Indeed, the fact that some companies make their consent screens deliberately time-consuming to fill in (so users click ‘Accept all’) arguably suggests that they can’t be trusted with personal data. After all, they are trying to bounce people into divulging it.

Despite all this the government claims:

Almost all organizations that comply with the UK’s current regime will comply with our future regime. The limited number of new requirements are things that are already good or best practice and that many businesses already have in place.

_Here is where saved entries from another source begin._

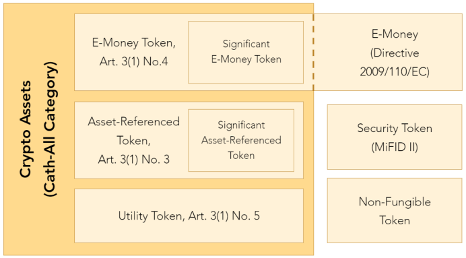Select the Security Token (MiFID II) box
The image size is (466, 258).
[x=395, y=137]
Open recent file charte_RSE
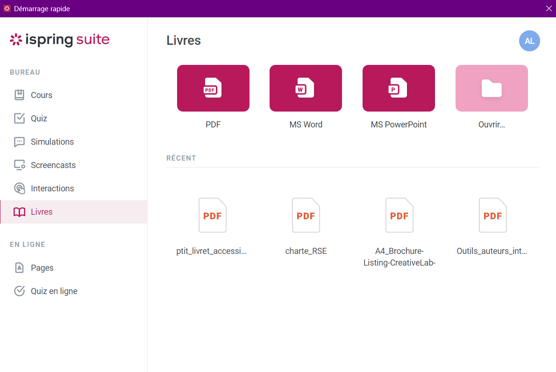The height and width of the screenshot is (372, 556). point(306,215)
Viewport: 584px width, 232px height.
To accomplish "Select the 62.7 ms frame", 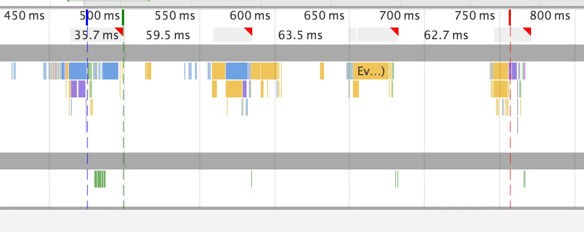I will tap(446, 35).
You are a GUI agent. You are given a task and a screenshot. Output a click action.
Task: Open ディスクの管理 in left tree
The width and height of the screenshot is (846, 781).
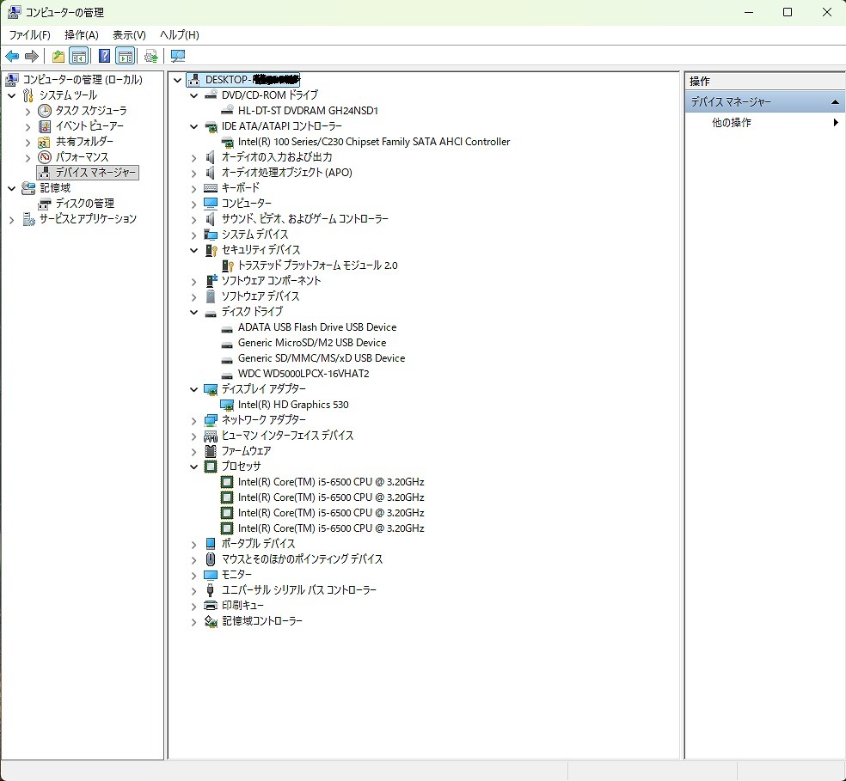pyautogui.click(x=84, y=204)
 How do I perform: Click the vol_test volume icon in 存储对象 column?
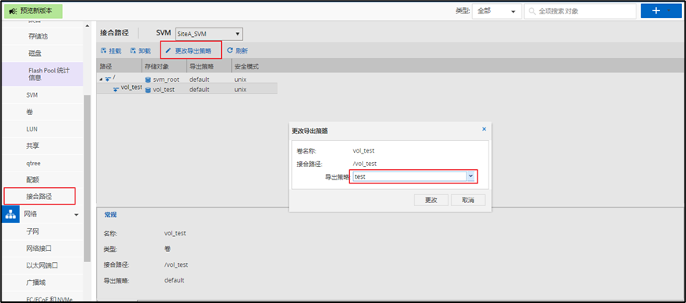click(148, 90)
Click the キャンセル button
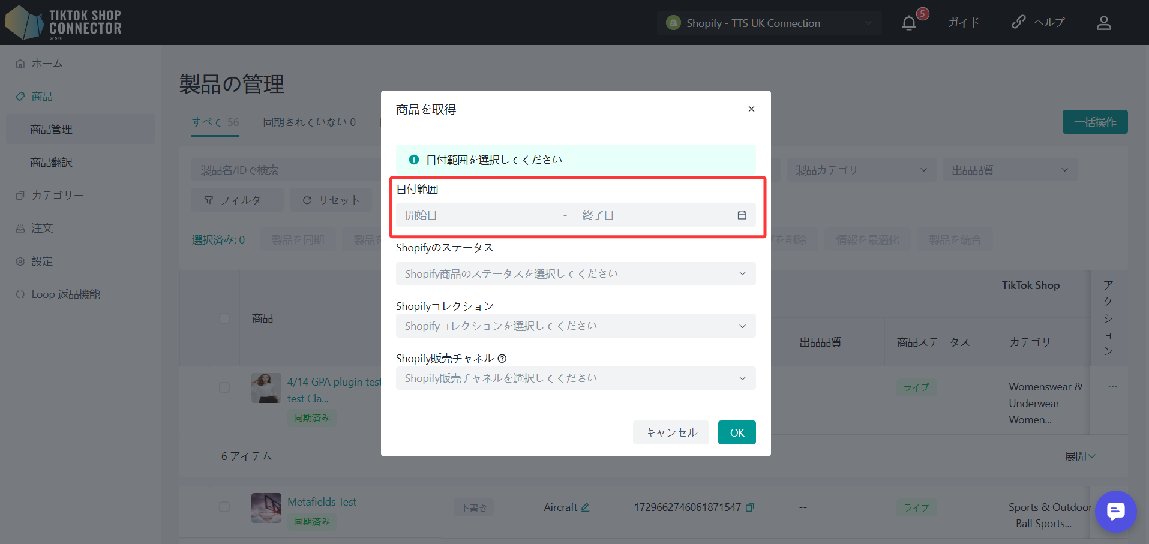 (x=670, y=432)
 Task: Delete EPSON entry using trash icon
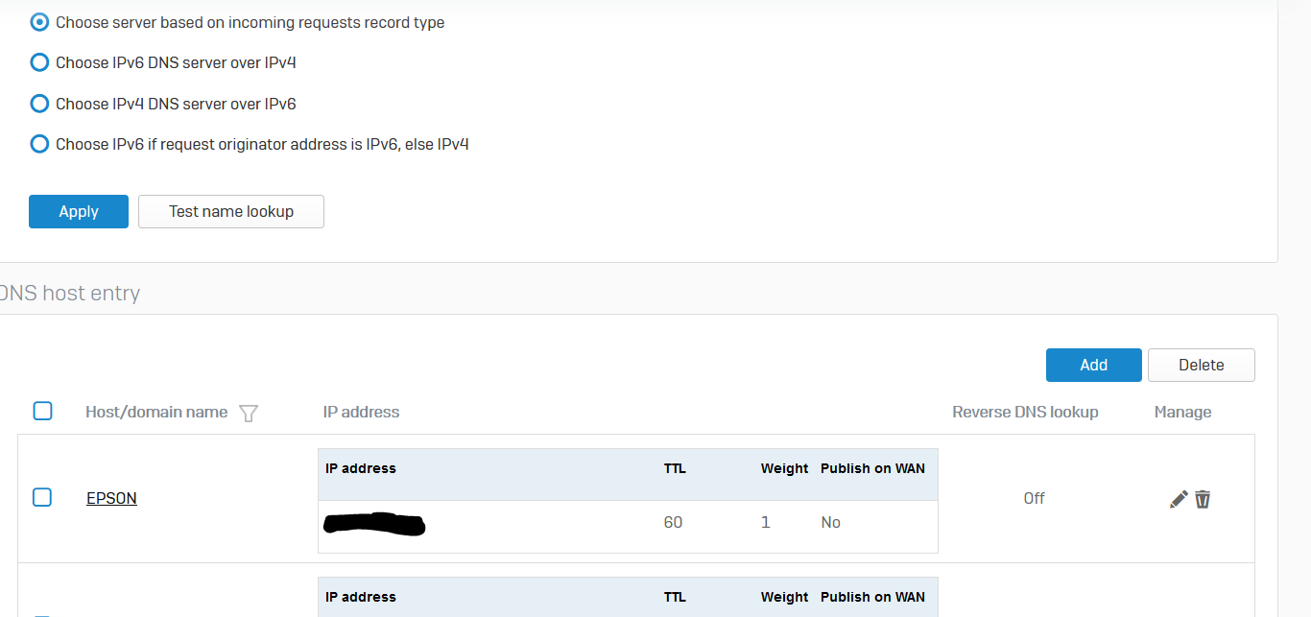pyautogui.click(x=1203, y=499)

The UK’s data protection regime will deliver concrete advantages for the UK while preserving data subjects’ rights and the independence of our regulator, creating a net benefit for businesses and society as a whole.

Positive feedback

According to the government, the consultation found broad agreement with many of the proposal’s aims, including changes to research provisions, reform of the ICO, and increasing clarity and transparency in the police use and retention of data.

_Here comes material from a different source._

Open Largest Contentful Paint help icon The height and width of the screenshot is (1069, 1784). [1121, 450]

However, it acknowledges that concerns have been raised about some proposals. These include:

  • charging a fee for subject access requests
  • whether the government should have a role in enabling data intermediaries

  • removing the need for data controllers to carry out a ‘legitimate interests balancing test’ when children’s data is involved

  • removing the right to human review of automated decisions

  • the potential exclusion of political parties from rules on direct electronic marketing

  • and the impact of these reforms on the ICO’s independence.

Some of these are witless, grubby ideas: charging a fee for access requests, for example. But others are more troubling, particularly removing the right to question automated decisions – dangerous in the extreme – and excluding political parties from rules on direct electronic marketing.

Potential encroachment on the ICO’s independence is a worrying development, at a time when the government has stated it wants its data regulator to be more enabling of commercialization, and less focused on citizens’ privacy.

My take

In total, this lengthy, bold, and (to its credit) open and discursive document is both ambitious and betrays a worrying naivety and cynicism. More, it places excessive trust in private business when it comes to the handling of personal data.

The direction of travel is, albeit slowly, towards the type of data economy that an Amazon, Google, or Facebook would celebrate, which was precisely what GDPR was designed to prevent. If pursued further, this alone suggests that the government may put at risk data adequacy and our trading relationship with the EU – and with it, the UK’s data economy and services sector.

This morning Dr Andrea Coscelli, CBE, CEO of the Competition and Markets Authority (CMA), warned that the UK is falling behind Europe in reining in the power of Big Tech.

We all want the UK to have a thriving, modern, data-led economy – and it’s not impossible that the EU might follow suit by adapting its own regulations, though that seems unlikely. But Whitehall urgently needs to lose its cavalier disregard for detail. Unless it better understands the data economy it seeks to boost, the government may put the whole thing at risk.

It's not like a destructive lack of attention to detail has never happened before in Westminster. And we are all still living with the consequences of that.